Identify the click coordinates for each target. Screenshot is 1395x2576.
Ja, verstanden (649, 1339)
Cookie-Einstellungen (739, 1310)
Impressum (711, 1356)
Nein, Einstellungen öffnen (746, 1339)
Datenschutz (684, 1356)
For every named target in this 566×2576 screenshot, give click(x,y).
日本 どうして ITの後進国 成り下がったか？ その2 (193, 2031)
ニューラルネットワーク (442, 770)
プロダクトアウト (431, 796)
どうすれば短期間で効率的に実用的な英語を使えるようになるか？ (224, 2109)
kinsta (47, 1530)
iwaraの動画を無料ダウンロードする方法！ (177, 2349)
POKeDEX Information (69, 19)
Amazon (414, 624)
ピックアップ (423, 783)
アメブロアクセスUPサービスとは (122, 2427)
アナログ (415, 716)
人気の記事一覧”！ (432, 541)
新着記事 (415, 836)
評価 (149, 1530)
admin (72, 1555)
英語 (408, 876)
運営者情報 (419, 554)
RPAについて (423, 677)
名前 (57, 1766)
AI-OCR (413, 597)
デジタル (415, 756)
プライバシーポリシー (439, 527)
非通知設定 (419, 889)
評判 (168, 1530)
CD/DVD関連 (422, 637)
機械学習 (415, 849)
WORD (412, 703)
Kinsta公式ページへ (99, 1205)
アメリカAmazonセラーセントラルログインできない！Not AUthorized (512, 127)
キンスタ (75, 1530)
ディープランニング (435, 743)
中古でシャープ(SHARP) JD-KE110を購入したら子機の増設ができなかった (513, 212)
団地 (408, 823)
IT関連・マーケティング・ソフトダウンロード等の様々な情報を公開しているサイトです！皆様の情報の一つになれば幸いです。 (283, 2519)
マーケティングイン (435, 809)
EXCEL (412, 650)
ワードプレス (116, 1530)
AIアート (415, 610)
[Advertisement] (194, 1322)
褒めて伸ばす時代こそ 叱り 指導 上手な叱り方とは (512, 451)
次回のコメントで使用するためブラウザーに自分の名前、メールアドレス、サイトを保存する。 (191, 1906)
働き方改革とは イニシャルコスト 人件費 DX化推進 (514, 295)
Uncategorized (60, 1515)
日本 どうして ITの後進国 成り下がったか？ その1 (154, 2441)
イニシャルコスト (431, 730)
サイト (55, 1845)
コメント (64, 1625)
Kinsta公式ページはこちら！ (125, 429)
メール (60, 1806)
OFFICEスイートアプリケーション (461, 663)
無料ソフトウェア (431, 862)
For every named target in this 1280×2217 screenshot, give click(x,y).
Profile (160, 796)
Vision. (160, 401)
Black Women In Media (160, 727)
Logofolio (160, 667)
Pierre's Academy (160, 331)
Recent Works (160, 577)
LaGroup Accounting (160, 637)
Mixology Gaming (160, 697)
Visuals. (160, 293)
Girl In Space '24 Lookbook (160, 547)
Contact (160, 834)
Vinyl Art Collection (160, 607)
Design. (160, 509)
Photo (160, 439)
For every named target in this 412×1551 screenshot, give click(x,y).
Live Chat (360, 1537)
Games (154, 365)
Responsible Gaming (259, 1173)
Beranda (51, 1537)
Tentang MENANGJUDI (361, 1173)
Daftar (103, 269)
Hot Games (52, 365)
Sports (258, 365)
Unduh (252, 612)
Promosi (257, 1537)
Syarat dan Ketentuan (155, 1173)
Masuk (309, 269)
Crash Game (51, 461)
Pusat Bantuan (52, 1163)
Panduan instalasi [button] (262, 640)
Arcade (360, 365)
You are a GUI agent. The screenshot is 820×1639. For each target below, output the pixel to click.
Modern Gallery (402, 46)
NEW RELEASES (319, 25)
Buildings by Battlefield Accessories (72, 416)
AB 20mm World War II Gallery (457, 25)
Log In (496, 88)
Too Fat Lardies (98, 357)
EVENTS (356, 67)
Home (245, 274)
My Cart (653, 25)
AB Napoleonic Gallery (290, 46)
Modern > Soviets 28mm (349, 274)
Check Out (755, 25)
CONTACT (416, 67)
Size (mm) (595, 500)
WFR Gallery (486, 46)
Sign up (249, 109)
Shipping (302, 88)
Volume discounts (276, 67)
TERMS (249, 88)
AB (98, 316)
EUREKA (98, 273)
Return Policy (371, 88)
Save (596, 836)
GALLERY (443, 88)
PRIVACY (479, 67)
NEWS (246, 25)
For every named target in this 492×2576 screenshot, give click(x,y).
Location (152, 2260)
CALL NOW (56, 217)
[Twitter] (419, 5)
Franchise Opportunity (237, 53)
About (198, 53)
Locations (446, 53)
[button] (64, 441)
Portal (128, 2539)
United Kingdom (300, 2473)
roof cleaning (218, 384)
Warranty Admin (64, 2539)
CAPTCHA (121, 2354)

■ ■ ■ ■ ■

Reproduce the data shown above in its entirety, keeping each word as it is.

Identify the click coordinates for each target. Screenshot is 1395x2576.
Ja, verstanden (649, 1339)
Cookie-Einstellungen (739, 1310)
Impressum (711, 1356)
Nein, Einstellungen öffnen (746, 1339)
Datenschutz (684, 1356)
For every named target in this 566×2576 screenshot, give click(x,y).
日本 どうして ITの後進国 成り下がったか？ その2 (193, 2031)
ニューラルネットワーク (442, 770)
プロダクトアウト (431, 796)
どうすれば短期間で効率的に実用的な英語を使えるようになるか？ (224, 2109)
kinsta (47, 1530)
iwaraの動画を無料ダウンロードする方法！ (177, 2349)
POKeDEX Information (69, 19)
Amazon (414, 624)
ピックアップ (423, 783)
アメブロアクセスUPサービスとは (122, 2427)
アナログ (415, 716)
人気の記事一覧”！ (432, 541)
新着記事 (415, 836)
評価 (149, 1530)
admin (72, 1555)
英語 (408, 876)
運営者情報 (419, 554)
RPAについて (423, 677)
名前 (57, 1766)
AI-OCR (413, 597)
デジタル (415, 756)
プライバシーポリシー (439, 527)
非通知設定 (419, 889)
評判 (168, 1530)
CD/DVD関連 (422, 637)
機械学習 (415, 849)
WORD (412, 703)
Kinsta公式ページへ (99, 1205)
アメリカAmazonセラーセントラルログインできない！Not AUthorized (512, 127)
キンスタ (75, 1530)
ディープランニング (435, 743)
中古でシャープ(SHARP) JD-KE110を購入したら子機の増設ができなかった (513, 212)
団地 (408, 823)
IT関連・マーケティング・ソフトダウンロード等の様々な情報を公開しているサイトです！皆様の情報の一つになれば幸いです。 (283, 2519)
マーケティングイン (435, 809)
EXCEL (412, 650)
ワードプレス (116, 1530)
AIアート (415, 610)
[Advertisement] (194, 1322)
褒めて伸ばす時代こそ 叱り 指導 上手な叱り方とは (512, 451)
次回のコメントで使用するためブラウザーに自分の名前、メールアドレス、サイトを保存する。 (191, 1906)
働き方改革とは イニシャルコスト 人件費 DX化推進 (514, 295)
Uncategorized (60, 1515)
日本 どうして ITの後進国 成り下がったか？ その1 (154, 2441)
イニシャルコスト (431, 730)
サイト (55, 1845)
コメント (64, 1625)
Kinsta公式ページはこちら！ (125, 429)
メール (60, 1806)
OFFICEスイートアプリケーション (461, 663)
無料ソフトウェア (431, 862)
For every named target in this 1280×2217 screenshot, give click(x,y).
Profile (160, 796)
Vision. (160, 401)
Black Women In Media (160, 727)
Logofolio (160, 667)
Pierre's Academy (160, 331)
Recent Works (160, 577)
LaGroup Accounting (160, 637)
Mixology Gaming (160, 697)
Visuals. (160, 293)
Girl In Space '24 Lookbook (160, 547)
Contact (160, 834)
Vinyl Art Collection (160, 607)
Design. (160, 509)
Photo (160, 439)
For every named target in this 412×1551 screenshot, give click(x,y).
Live Chat (360, 1537)
Games (154, 365)
Responsible Gaming (259, 1173)
Beranda (51, 1537)
Tentang MENANGJUDI (361, 1173)
Daftar (103, 269)
Hot Games (52, 365)
Sports (258, 365)
Unduh (252, 612)
Promosi (257, 1537)
Syarat dan Ketentuan (155, 1173)
Masuk (309, 269)
Crash Game (51, 461)
Pusat Bantuan (52, 1163)
Panduan instalasi [button] (262, 640)
Arcade (360, 365)
You are a GUI agent. The screenshot is 820×1639. For each target below, output the pixel to click.
Modern Gallery (402, 46)
NEW RELEASES (319, 25)
Buildings by Battlefield Accessories (72, 416)
AB 20mm World War II Gallery (457, 25)
Log In (496, 88)
Too Fat Lardies (98, 357)
EVENTS (356, 67)
Home (245, 274)
My Cart (653, 25)
AB Napoleonic Gallery (290, 46)
Modern > Soviets 28mm (349, 274)
Check Out (755, 25)
CONTACT (416, 67)
Size (mm) (595, 500)
WFR Gallery (486, 46)
Sign up (249, 109)
Shipping (302, 88)
Volume discounts (276, 67)
TERMS (249, 88)
AB (98, 316)
EUREKA (98, 273)
Return Policy (371, 88)
Save (596, 836)
GALLERY (443, 88)
PRIVACY (479, 67)
NEWS (246, 25)
For every named target in this 492×2576 screenshot, give click(x,y).
Location (152, 2260)
CALL NOW (56, 217)
[Twitter] (419, 5)
Franchise Opportunity (237, 53)
About (198, 53)
Locations (446, 53)
[button] (64, 441)
Portal (128, 2539)
United Kingdom (300, 2473)
roof cleaning (218, 384)
Warranty Admin (64, 2539)
CAPTCHA (121, 2354)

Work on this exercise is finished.